(Collection entries)
Start of Block
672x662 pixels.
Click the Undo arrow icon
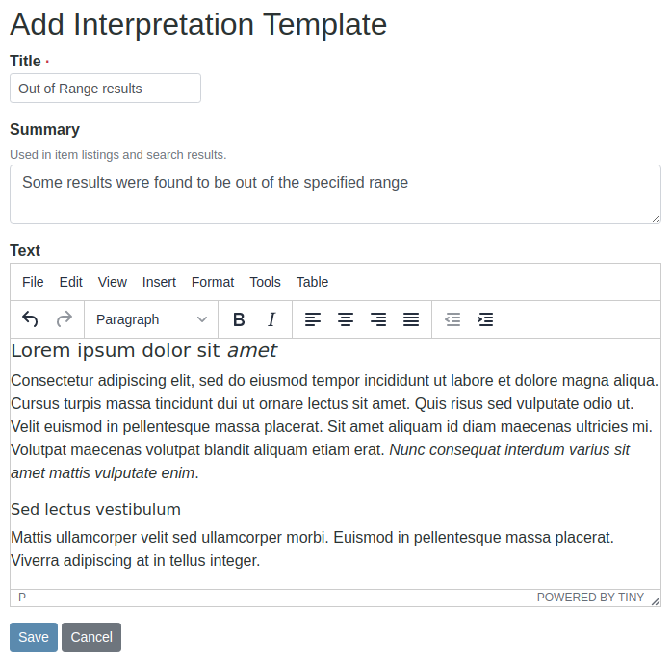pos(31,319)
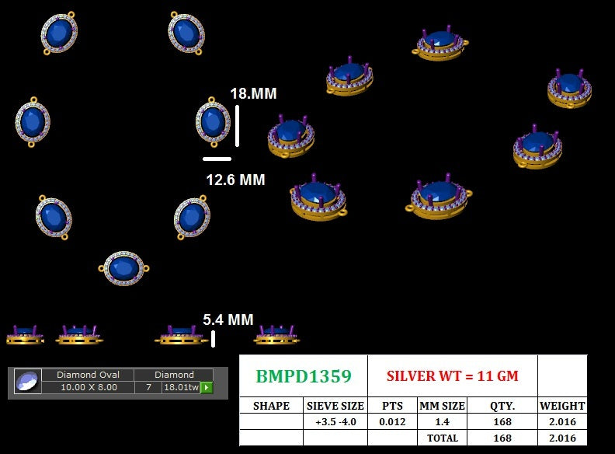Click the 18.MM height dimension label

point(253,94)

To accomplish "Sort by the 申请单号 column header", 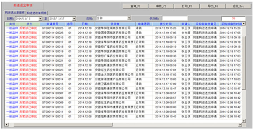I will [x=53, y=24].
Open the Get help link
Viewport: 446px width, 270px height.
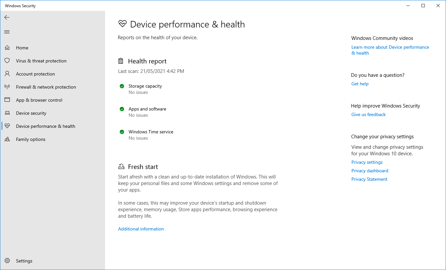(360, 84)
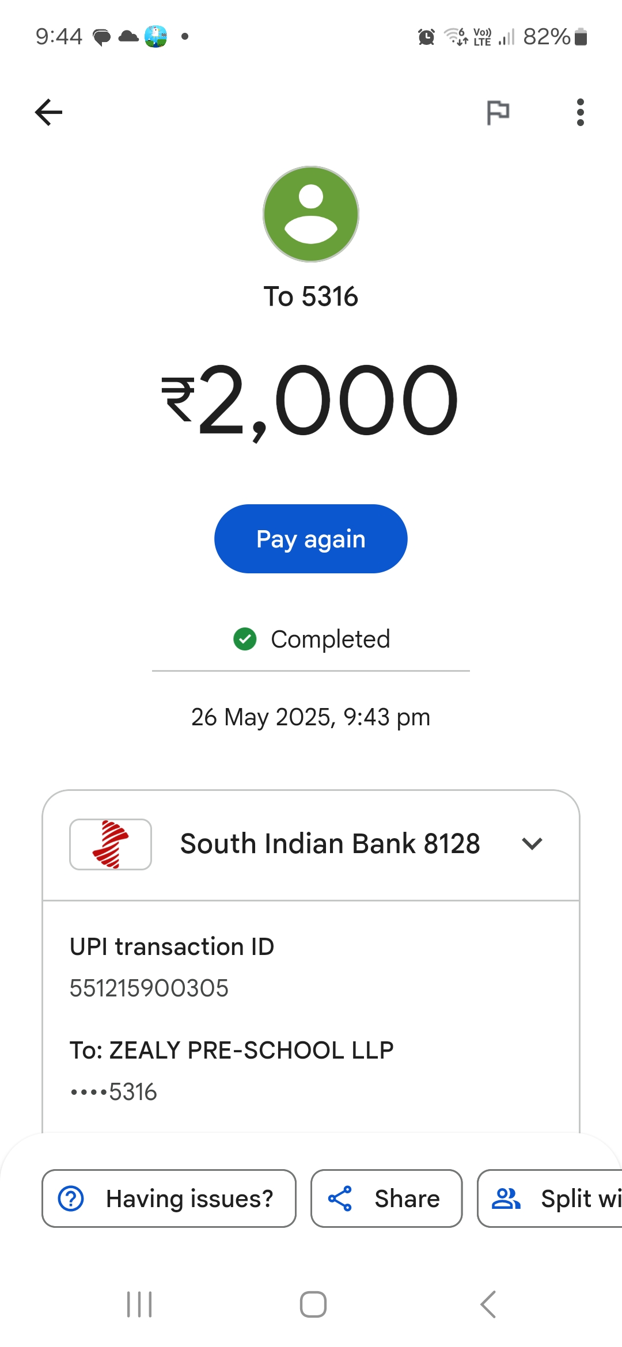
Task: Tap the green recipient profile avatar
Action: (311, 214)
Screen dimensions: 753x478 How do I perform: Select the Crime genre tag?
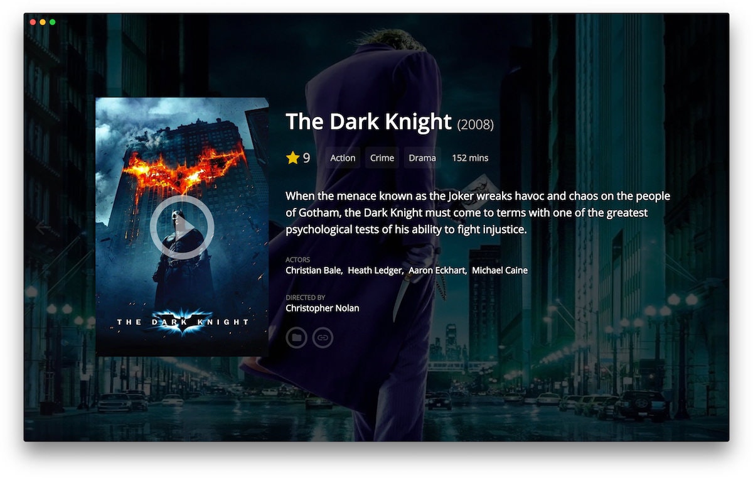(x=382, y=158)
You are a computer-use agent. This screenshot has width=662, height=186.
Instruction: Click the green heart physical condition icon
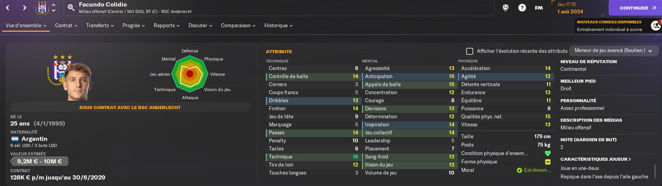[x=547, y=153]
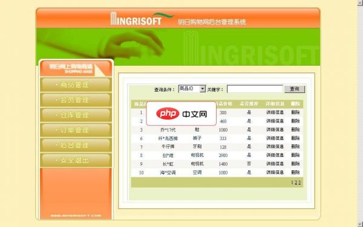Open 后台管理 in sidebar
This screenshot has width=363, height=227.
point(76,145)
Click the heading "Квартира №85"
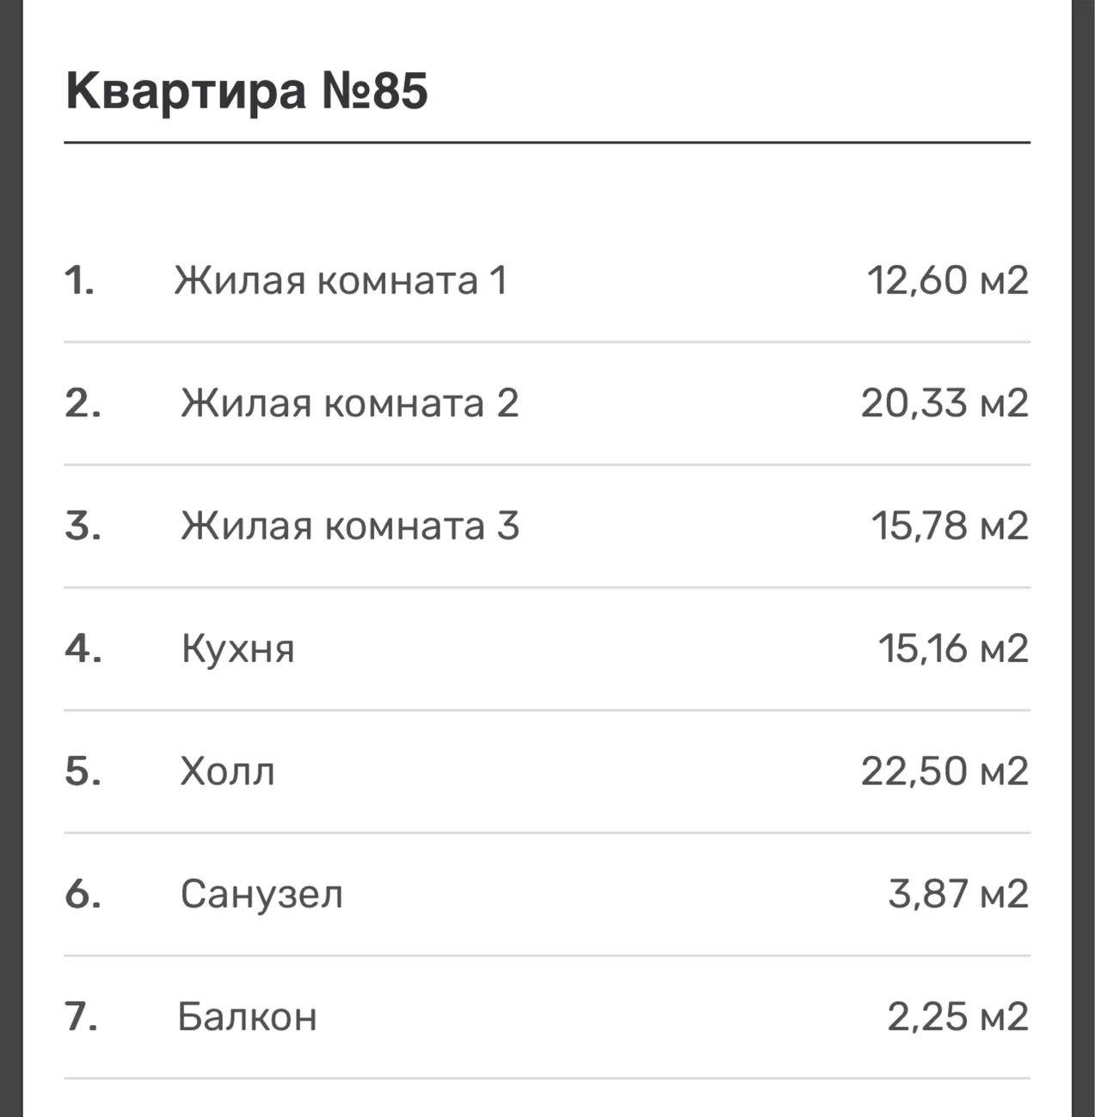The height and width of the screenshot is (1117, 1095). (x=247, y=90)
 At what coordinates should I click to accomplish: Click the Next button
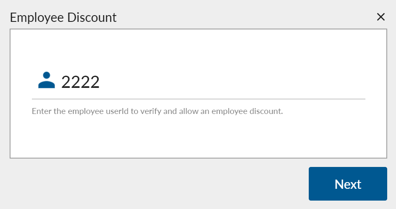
End of Block
Start of Block
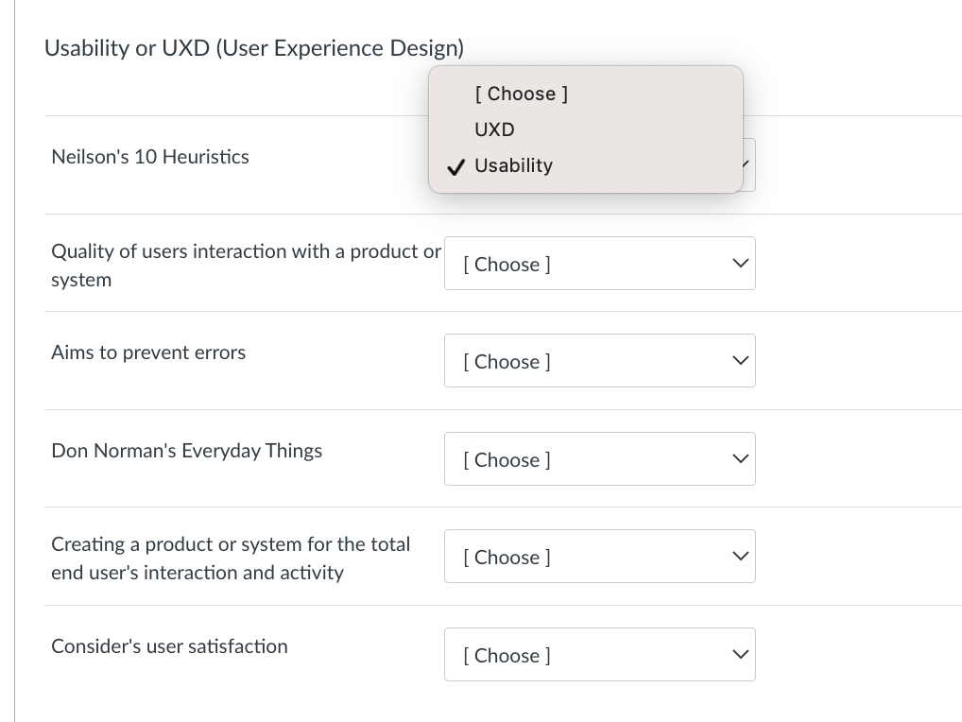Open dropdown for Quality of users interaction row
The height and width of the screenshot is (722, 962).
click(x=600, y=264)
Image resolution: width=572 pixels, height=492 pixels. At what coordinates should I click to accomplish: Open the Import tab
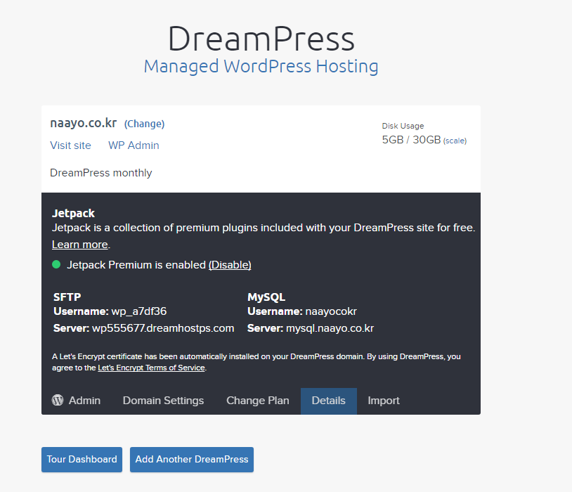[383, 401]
End of Block
Start of Block
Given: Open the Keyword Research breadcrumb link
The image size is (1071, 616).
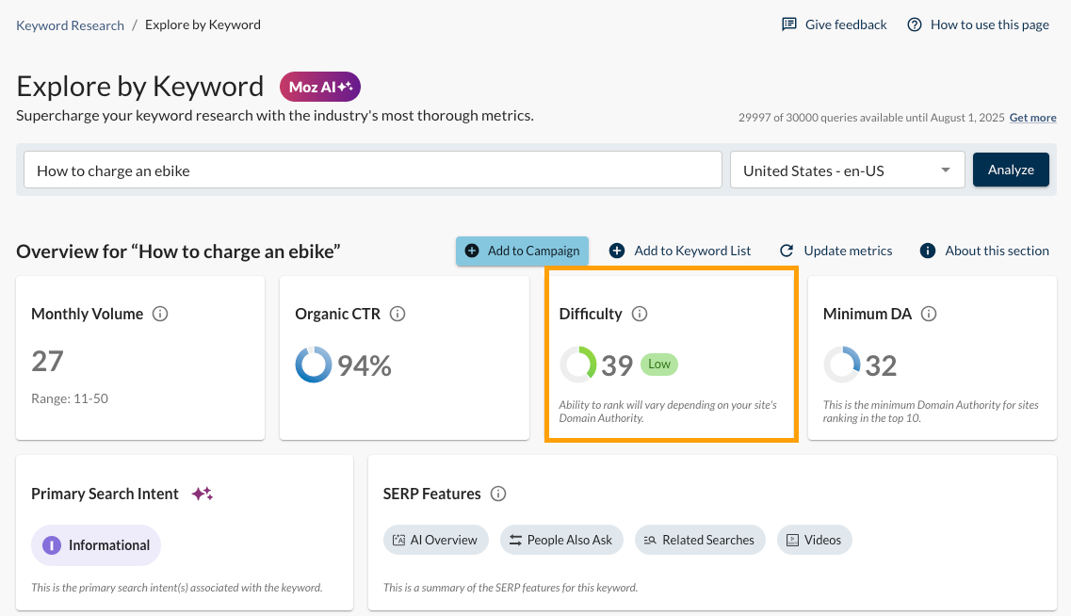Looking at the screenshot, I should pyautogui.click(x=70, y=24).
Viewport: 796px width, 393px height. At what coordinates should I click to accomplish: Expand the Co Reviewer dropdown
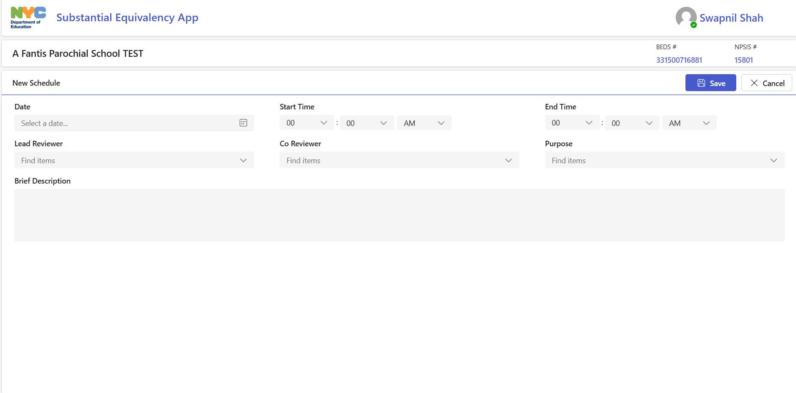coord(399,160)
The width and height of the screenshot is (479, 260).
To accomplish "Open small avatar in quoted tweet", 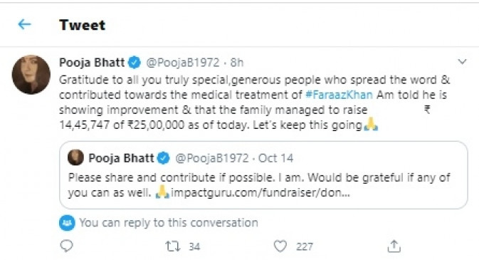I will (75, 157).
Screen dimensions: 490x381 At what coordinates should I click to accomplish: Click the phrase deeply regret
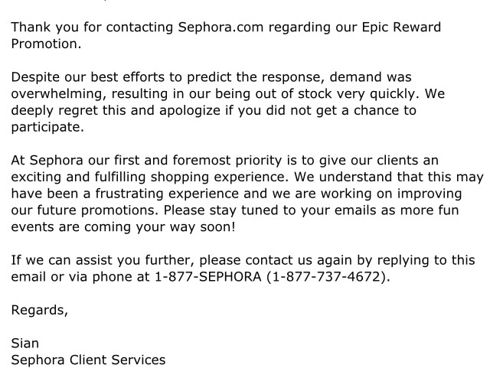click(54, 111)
End of Block
== Description of the task ==
Your answer should be one number, the count of lines in the records that contain the string "link".

== Exercise solution ==
2